- [TASK INSTRUCTIONS]:
Convert everything from the line containing "Task: Click the application" down to the line containing "click(175, 93)", both included, into a Markdown table with columns Row and Line, leaving out blank lines.

────────

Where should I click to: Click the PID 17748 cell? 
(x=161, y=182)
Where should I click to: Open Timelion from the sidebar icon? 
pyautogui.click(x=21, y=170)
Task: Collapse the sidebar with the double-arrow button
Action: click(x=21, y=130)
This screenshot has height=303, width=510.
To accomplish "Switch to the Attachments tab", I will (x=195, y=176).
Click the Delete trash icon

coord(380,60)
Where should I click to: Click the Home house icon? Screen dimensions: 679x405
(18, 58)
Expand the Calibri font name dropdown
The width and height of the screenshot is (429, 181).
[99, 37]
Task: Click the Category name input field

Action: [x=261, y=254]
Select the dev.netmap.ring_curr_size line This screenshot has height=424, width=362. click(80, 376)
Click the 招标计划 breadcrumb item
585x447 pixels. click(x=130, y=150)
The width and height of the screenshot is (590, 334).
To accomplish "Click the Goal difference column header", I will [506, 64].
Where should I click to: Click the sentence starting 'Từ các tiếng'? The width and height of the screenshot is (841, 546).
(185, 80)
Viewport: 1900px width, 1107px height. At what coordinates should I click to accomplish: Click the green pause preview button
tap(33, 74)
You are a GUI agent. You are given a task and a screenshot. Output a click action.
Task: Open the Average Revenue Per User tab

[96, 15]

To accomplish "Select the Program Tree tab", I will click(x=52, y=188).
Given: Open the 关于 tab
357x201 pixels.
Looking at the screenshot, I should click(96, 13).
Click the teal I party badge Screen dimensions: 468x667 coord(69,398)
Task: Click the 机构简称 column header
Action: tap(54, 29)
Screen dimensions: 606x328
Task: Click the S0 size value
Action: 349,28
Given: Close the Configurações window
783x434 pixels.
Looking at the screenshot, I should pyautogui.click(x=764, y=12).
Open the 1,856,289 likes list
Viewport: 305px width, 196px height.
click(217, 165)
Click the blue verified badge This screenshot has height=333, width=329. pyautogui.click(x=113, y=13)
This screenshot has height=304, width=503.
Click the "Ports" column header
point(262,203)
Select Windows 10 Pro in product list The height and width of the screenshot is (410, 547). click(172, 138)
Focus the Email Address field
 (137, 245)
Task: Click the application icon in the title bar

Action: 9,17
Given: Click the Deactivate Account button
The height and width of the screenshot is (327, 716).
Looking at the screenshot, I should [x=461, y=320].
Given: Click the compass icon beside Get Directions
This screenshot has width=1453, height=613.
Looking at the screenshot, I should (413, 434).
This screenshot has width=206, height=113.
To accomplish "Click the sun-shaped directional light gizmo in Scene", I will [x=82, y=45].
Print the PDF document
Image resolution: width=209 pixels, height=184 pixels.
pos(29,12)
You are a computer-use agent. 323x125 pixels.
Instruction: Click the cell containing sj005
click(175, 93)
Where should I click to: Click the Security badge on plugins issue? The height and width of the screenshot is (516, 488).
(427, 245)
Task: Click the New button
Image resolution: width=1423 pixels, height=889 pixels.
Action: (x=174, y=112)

────────

- [FINISHED ANSWER]:
| Row | Line |
|---|---|
| 1 | Task: Click the application icon in the title bar |
| 2 | Action: 9,17 |
| 3 | Given: Click the Deactivate Account button |
| 4 | The height and width of the screenshot is (327, 716). |
| 5 | Looking at the screenshot, I should [x=461, y=320]. |
| 6 | Given: Click the compass icon beside Get Directions |
| 7 | This screenshot has width=1453, height=613. |
| 8 | Looking at the screenshot, I should (413, 434). |
| 9 | This screenshot has width=206, height=113. |
| 10 | To accomplish "Click the sun-shaped directional light gizmo in Scene", I will [x=82, y=45]. |
| 11 | Print the PDF document |
| 12 | Image resolution: width=209 pixels, height=184 pixels. |
| 13 | pos(29,12) |
| 14 | You are a computer-use agent. 323x125 pixels. |
| 15 | Instruction: Click the cell containing sj005 |
| 16 | click(175, 93) |